Once the simulations are all done, then go into
PAUP*, and execute the file "PaupCommands.nex". When PAUP* completes
its analyses, go back to Mesquite, and choose (Tree
Window) Analysis > Matrices & Batch Files > Show Results
via Instruction File.... Choose the file "MesquiteInstructions",
in the same folder as the simulated matrices, and then choose
the results file (which should be called "TDTestScore.scr",).
Mesquite should then show you a histogram of the treelength differences.
An analysis of this exact sort but with 500 replicates yielded
the following histogram:

Of the 500 replicates, 439 had a value 0, 58 had a value 1, and
3 had a value 2. You can determine these numbers by touching on
each bar with the arrow:

You can also see these values by going to the Text view of the chart (by touching
the Text tab at the upper part of the chart window):

To see what values are in a specified percentile of the left
or right tail of the distribution, you can choose (Histogram)
Histogram > Analysis > Show Percentile.... In the dialog box presented,
you can choose the value of the percentile, the color of the bar
to be shown, and whether the left or right tails (or both) are
calculated. By default, the percentile value is 0.05; on this
example, it would be displayed as:

All values to the right of this red bar are thus
in the extreme of the distribution, and our simulation would suggest
that any value greater than or equal to 2 would occur with a frequency
of less than 0.05. Our observation of 9 is thus an unlikely outcome
if our hypothesis were true.

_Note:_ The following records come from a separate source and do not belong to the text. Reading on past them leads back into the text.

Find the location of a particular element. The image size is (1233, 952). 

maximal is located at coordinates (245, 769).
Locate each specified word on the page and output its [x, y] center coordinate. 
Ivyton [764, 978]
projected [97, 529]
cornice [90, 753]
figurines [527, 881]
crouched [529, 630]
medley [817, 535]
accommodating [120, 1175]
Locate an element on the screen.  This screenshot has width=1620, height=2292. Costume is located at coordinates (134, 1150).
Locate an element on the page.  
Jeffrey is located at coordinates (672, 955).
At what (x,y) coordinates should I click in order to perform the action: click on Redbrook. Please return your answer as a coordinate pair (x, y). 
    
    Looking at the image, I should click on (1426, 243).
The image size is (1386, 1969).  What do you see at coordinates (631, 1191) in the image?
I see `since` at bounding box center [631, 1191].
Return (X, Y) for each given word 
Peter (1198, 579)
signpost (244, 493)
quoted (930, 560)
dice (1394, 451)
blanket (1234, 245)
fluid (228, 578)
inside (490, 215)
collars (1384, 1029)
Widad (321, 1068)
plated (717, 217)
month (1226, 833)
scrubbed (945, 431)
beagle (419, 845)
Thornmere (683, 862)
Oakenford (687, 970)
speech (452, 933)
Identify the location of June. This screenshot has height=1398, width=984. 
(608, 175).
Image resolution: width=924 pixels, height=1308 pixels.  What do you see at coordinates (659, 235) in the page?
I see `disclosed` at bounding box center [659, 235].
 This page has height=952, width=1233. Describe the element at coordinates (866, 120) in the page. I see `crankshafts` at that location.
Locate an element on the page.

Thus, we can reject our hypothesis
at p < 0.05, and conclude that trachypachids and dytiscoids
do not form a clade.
The histogram bars are sometimes drawn in such a way that the
vertical percentile bar is somewhat confusing, especially if the
values are whole numbers (we hope to improve this in future versions).
For this reason, you might want to know the exact values of the
percentile boundaries. This information can can be gathered by
looking at the text view for the histogram. Toward the bottom
of the text view in the above example is the following:

The percentile bar shown will be that that is closest
to that requested, but not over it. Thus, if you requested a percentile
of 0.05, and if a percentile bar might be placed at 0.043 (left,
below), but moving it one increment higher would include enough
values to increase the percentile to 0.051 (right, below), then
the percentile bar shown will be 0.043.
Other analyses that Mesquite can do
The examples given about used the
Genesis package in Mesquite to simulate the evolution of characters
under a specified model of DNA evolution, and up the branches of
the current tree on the screen. Many more sorts of analyses can
be done, using different sources of characters other than simulated
DNA data, different sources of trees other than the current tree
on the screen, and different calculations by other programs.
Some of the different sources of character matrices
include:
- Simulators that evolve data other than DNA data, including
continuously valued data.
- Random modifications of existing matrices, including by non-parametric
resampling (as used in classic bootstrap methods), random reshuffling
of data, and jackknifing.
Some of the different sources of trees include:
- Simulations using markovian models of speciation
- Coalescence simulations of gene trees
- Modifications of an existing tree by random modification of
branch lengths
- Modifications of an existing tree by randomly pruning a fraction
of the taxa or by randomly adding taxa
- Randomly sampled trees among all possible trees
- Trees generated by randomly reshuffling taxa at their tips
References
Shull, V., A.P. Vogler, M.D. Baker, D.R. Maddison, and P.M. Hammond.
2001. Sequence alignment of 18S ribosomal RNA and the basal relationships
of adephagan beetles: Evidence for monophyly of aquatic families
and the placement of Trachypachidae. Systematic Biology, 50:945-969.